Severe acute respiratory syndrome coronavirus 2 (SARS-CoV-2), the causal agent of the coronavirus disease 2019 (COVID-19) pandemic, is a highly pathogenic coronavirus belonging to the betacoronavirus genus.
The genome of SARS-CoV-2 consists of a single-stranded RNA of 29,903 nucleotides. SARS-CoV-2 is associated with a very high mutation rate, and, recently, machine learning has proved to be a valuable method to identify the distinctive genomic signatures among viral sequences. This could be helpful in taxonomic and phylogenetic studies and also help in detecting emerging variants of concern. In a new study posted to the bioRxiv* preprint server, researchers studied KEVOLVE, an approach based on a genetic algorithm with a machine learning kernel, to identify several genomic signatures.
Study: Machine learning-based approach KEVOLVE efficiently identifies SARS-CoV-2 variant-specific genomic signatures. Image Credit: Metamorworks / Shutterstock
Machine Learning Method: KEVOLVE
KEVOLVE includes a machine learning kernel and is based on a genetic algorithm. It identifies minimal subsets of discriminative motifs. In the context of HIV, KEVOLVE-identified motifs facilitated the construction of models that out-performed specialized HIV prediction tools, thereby demonstrating the potential of this approach.
In the current study, researchers evaluated the KEVOLVE, whose search function was upgraded to identify smaller sets of motifs. It was important to maintain the same discriminative performance criteria. Scientists compared several reference tools to identify discriminating motifs among SARS-CoV-2 genome sequences. Four main steps were followed: (i) identification of motifs in a restricted set of nucleotide sequences, (ii) using the motifs to build prediction models and assessing them using a large set of SARS-CoV-2 sequences, (iii) analyzing the KEVOLVE-identified motifs to highlight their potential biological functions, and (iv) dedication of a specific analysis to the new Omicron variant.
SARS-CoV-2 genome organization
In a comparative study in which scientists analyzed a large SARS-CoV-2 genome dataset, it was observed that KEVOLVE performed better in identifying variant-discriminative signatures when compared to several gold-standard reference statistical tools.
Cluster map representing the percentage of presence of motifs identified by KEVOLVE according to the groups of variants of SARS-CoV-2.
Next, the variant-discrimination motifs identified by KEVOLVE were analyzed to assess the potential functional impact of these mutations. The divergence between the genomes of SARS-CoV-2 variants was observed to be less than 1%, and the mean divergence between all the sequences was 0.29%. Omicron was observed to be the most divergent (0.44%), compared to other variants, such as Alpha, Zeta, and Iota. Overall, the variant-discriminative signatures were associated with known mutations among the different variants regarding the functional and pathological impacts based on the existing literature.
Using KEVOLVE, researchers were able to highlight three substitutions constituting unique features of Omicron: I3758V in ORF1ab (NSP6) and N679K and D796Y in ORF2. They stated that the functional implications of these mutations are unknown. Future research could investigate how these mutations could influence viral fitness and susceptibility to natural and vaccine-mediated immunity. It must be noted that the combination of N679K with H655Y and P681H could increase the cleavage of spike and, thereby, enhance fusion and viral transmission.
Nucleotide rate dissimilarity matrix and phylogenetic tree of SARS-CoV-2 variant families.
Implication of Results
The findings documented in the study suggest that KEVOLVE is a robust tool for the rapid and precise determination of SARS-CoV-2 variants. The genomic signatures could be used to build peptide or oligonucleotide libraries for quick pathogen detection using existing tools. Contrary to traditional methods, KEVOLVE is automatic and independent of multiple sequence alignments, a huge advantage. KEVOLVE also possesses the ability to be adapted to allow the automated analysis of previously-identified motifs, thereby increasing its efficiency even further.
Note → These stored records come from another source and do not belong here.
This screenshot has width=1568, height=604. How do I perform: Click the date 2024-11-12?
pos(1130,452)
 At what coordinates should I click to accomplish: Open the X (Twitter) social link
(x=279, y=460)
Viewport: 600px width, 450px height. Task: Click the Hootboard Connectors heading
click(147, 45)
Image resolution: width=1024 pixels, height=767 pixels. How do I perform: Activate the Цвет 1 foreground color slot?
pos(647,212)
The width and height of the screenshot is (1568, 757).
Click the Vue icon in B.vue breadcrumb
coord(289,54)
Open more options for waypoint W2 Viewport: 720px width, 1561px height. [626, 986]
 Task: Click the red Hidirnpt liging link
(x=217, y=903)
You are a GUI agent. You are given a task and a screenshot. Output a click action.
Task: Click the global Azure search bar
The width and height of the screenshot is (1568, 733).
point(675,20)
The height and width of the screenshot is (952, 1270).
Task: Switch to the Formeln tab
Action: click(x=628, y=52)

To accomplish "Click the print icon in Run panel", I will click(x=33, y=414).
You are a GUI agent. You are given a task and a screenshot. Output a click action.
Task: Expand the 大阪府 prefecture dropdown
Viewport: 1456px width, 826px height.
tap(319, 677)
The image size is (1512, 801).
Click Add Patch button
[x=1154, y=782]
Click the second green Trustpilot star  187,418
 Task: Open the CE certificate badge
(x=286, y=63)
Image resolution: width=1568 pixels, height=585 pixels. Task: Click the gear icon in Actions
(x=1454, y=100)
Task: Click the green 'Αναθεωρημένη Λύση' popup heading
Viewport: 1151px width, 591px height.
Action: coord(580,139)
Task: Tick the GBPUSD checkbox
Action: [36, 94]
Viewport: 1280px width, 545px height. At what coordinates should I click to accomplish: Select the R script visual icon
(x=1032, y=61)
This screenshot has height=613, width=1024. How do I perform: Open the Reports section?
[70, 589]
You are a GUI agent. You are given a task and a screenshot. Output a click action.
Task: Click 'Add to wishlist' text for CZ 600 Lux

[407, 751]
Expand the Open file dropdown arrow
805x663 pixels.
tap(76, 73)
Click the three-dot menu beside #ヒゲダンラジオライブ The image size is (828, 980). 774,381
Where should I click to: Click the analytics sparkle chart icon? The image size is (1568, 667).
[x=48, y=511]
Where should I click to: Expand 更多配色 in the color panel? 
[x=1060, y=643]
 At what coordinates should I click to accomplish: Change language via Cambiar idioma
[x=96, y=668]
In the current study, researchers demonstrated the numerous advantages of machine learning-based tools over conventional methods to efficiently discriminate between SARS-CoV-2 variants. The new approach does not depend on multiple sequence alignment and enables users to capture mutations associated with motifs of interest. Furthermore, this detection could be done in different groups of viral pathogens.
Such methods could well be fundamental in the future to identify novel motifs pointing toward unrecognized mutations, of functional importance, in novel emerging variants. Scientists stressed that KEVOLVE could be a valuable complement to conventional genomic analyses to classify and understand viral variants.
bioRxiv publishes preliminary scientific reports that are not peer-reviewed and, therefore, should not be regarded as conclusive, guide clinical practice/health-related behavior, or treated as established information.